• To-do list:
1. In the thread on polling a storage bucket for new files, which transform does the reply recommend for the Python pipeline?
2. Transcribe everything from "Thanks in advance." down to "Map(lambda x: x.path)" in the thread on polling a storage bucket for new files.

### Passage ###

Reputation: 189
I have the following java code snippet which polls the gcs bucket for the arrival of new files. This is the code that I am using for my streaming pipeline, which would further load the data after applying some transformations into some destination.
PCollection<String> pcollection = pipeline.apply("Read From streaming source",
TextIO.read().from("gs://abc/xyz")
.watchForNewFiles(Duration.standardSeconds(10), Watch.Growth.never()));
but for a particular use case I need to achieve the same thing using python, for which I am unable to find the required libraries, also all the implementations for the streaming pipelines in python are for PubSub. Running the python pipeline with streaming=true
doesn't solve any purpose as the code exits after completion and doesn't wait for new files. Can someone suggest a way to proceed?
Thanks in advance.
Upvotes: 0
Views: 165
Reputation: 2670
You need MatchContinuously
(doc), which was added in this Pull Request.
Edit:
Given that I saw you had some issues with the PTransform (I think you deleted the comments), I am going to add a sample code:
(p | MatchContinuously("gs://apache-beam-samples/shakespeare/*", interval=10.0)
| Map(lambda x: x.path)
| ReadAllFromText()
| Map(lambda x: logging.info(x))
)
Upvotes: 1

### Material provided ###

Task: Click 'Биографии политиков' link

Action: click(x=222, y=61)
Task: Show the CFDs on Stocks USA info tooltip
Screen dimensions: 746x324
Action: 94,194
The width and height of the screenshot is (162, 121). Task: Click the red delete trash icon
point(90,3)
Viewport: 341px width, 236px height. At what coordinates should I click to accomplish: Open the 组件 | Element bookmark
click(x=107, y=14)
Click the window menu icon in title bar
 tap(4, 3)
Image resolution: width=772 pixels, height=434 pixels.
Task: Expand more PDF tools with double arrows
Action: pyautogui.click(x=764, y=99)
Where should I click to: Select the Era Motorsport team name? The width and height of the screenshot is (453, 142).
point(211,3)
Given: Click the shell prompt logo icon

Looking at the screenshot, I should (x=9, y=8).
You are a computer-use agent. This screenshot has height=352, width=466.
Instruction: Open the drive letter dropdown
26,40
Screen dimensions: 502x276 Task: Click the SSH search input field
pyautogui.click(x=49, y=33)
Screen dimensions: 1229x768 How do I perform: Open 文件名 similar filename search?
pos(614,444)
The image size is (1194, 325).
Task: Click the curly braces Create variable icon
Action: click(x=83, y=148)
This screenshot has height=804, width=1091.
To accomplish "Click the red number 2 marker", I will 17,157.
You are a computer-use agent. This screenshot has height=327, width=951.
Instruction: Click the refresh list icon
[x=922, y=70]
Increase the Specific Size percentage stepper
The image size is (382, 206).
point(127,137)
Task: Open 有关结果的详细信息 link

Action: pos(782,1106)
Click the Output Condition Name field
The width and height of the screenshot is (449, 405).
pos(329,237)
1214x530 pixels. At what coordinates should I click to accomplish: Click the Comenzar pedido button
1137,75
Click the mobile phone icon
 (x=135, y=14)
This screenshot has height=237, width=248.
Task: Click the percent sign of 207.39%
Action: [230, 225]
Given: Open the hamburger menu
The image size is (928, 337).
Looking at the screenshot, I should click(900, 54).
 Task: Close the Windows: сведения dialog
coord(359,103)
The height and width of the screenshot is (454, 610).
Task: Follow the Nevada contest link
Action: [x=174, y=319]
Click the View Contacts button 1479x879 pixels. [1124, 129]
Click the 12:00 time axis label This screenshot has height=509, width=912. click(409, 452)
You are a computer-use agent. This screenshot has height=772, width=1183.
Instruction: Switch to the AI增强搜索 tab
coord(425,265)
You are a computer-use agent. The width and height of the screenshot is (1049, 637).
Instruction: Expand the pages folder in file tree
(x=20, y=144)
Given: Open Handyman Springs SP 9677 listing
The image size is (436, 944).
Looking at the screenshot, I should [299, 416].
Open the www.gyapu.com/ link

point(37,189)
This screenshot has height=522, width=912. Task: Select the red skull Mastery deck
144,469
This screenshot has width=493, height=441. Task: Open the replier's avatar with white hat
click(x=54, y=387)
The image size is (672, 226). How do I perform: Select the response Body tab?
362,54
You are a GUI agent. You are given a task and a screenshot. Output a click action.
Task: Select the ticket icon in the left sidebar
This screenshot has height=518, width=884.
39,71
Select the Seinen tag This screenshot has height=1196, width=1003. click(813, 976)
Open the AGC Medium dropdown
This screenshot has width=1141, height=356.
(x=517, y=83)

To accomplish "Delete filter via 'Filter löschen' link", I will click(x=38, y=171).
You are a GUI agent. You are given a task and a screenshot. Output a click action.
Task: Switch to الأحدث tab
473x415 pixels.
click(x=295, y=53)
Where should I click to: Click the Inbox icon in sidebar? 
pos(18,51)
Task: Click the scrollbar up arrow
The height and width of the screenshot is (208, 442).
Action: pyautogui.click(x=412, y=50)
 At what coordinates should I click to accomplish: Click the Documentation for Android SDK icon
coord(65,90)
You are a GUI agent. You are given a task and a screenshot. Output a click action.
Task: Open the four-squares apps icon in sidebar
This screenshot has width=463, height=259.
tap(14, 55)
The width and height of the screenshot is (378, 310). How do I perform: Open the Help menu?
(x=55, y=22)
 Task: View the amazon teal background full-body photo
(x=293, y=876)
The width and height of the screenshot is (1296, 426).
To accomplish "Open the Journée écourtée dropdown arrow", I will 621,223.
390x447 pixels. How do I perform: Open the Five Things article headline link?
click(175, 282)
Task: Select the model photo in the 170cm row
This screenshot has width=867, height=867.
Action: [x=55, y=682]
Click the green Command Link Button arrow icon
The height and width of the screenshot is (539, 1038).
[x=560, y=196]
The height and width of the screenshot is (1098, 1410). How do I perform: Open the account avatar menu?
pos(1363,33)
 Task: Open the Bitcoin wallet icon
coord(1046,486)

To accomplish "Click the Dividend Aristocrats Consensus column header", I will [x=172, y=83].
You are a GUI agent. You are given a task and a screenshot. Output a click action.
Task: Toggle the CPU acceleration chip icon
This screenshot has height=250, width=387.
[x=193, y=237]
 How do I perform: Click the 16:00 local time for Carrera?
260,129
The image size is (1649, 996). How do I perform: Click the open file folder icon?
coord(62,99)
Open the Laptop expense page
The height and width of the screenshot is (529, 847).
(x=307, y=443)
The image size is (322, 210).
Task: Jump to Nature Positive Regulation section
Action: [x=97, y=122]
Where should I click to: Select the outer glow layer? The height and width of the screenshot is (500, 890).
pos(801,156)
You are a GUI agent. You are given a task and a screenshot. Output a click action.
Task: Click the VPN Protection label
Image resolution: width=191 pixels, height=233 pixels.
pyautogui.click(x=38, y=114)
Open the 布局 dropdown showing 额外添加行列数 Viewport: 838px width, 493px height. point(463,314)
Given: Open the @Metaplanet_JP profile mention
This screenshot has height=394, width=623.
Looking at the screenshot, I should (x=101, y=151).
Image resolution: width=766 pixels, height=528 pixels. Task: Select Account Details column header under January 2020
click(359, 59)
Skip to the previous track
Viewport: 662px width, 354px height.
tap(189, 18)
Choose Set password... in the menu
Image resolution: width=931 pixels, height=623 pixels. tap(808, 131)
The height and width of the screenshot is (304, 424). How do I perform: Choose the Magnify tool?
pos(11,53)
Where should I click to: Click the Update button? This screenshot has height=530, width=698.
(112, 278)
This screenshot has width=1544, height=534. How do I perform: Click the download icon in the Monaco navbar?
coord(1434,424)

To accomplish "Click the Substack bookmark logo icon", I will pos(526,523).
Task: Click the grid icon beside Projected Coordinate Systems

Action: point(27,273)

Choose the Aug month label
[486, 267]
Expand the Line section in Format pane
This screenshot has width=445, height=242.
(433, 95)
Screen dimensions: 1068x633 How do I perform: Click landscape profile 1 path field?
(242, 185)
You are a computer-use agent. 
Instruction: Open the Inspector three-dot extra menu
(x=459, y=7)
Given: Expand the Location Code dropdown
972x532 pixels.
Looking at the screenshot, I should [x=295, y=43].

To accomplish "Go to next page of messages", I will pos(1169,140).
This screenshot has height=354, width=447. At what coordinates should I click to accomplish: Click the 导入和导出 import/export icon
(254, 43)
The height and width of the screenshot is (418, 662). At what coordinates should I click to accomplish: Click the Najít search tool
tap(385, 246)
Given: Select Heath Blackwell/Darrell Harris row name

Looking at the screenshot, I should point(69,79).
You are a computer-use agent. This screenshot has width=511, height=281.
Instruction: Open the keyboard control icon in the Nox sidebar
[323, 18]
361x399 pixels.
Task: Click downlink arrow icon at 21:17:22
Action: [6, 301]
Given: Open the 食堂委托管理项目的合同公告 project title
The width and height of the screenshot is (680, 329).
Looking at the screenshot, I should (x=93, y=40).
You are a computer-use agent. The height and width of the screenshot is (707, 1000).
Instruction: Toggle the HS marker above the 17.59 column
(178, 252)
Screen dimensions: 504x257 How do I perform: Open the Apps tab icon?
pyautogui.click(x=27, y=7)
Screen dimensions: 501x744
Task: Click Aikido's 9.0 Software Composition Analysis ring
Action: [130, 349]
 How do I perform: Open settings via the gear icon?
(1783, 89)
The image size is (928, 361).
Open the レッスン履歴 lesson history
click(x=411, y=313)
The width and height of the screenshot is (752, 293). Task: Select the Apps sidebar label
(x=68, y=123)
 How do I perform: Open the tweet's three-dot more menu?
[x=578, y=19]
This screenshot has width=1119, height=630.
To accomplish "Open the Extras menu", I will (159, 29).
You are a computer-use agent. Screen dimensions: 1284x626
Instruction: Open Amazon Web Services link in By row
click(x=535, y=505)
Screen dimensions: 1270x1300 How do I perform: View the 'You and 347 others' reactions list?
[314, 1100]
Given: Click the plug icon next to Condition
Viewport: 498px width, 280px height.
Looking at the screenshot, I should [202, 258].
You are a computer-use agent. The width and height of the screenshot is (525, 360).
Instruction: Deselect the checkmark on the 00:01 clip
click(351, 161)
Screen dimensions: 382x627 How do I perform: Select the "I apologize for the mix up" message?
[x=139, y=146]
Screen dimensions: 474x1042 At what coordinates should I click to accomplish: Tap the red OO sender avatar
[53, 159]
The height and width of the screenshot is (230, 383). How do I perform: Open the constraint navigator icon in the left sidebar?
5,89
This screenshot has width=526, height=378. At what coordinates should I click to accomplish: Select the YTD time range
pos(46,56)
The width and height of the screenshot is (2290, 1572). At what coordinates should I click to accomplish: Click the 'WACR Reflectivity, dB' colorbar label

###

• Results for each task:
1. MatchContinuously

2.
Thanks in advance.
Upvotes: 0
Views: 165
Reputation: 2670
You need MatchContinuously
(doc), which was added in this Pull Request.
Edit:
Given that I saw you had some issues with the PTransform (I think you deleted the comments), I am going to add a sample code:
(p | MatchContinuously("gs://apache-beam-samples/shakespeare/*", interval=10.0)
| Map(lambda x: x.path)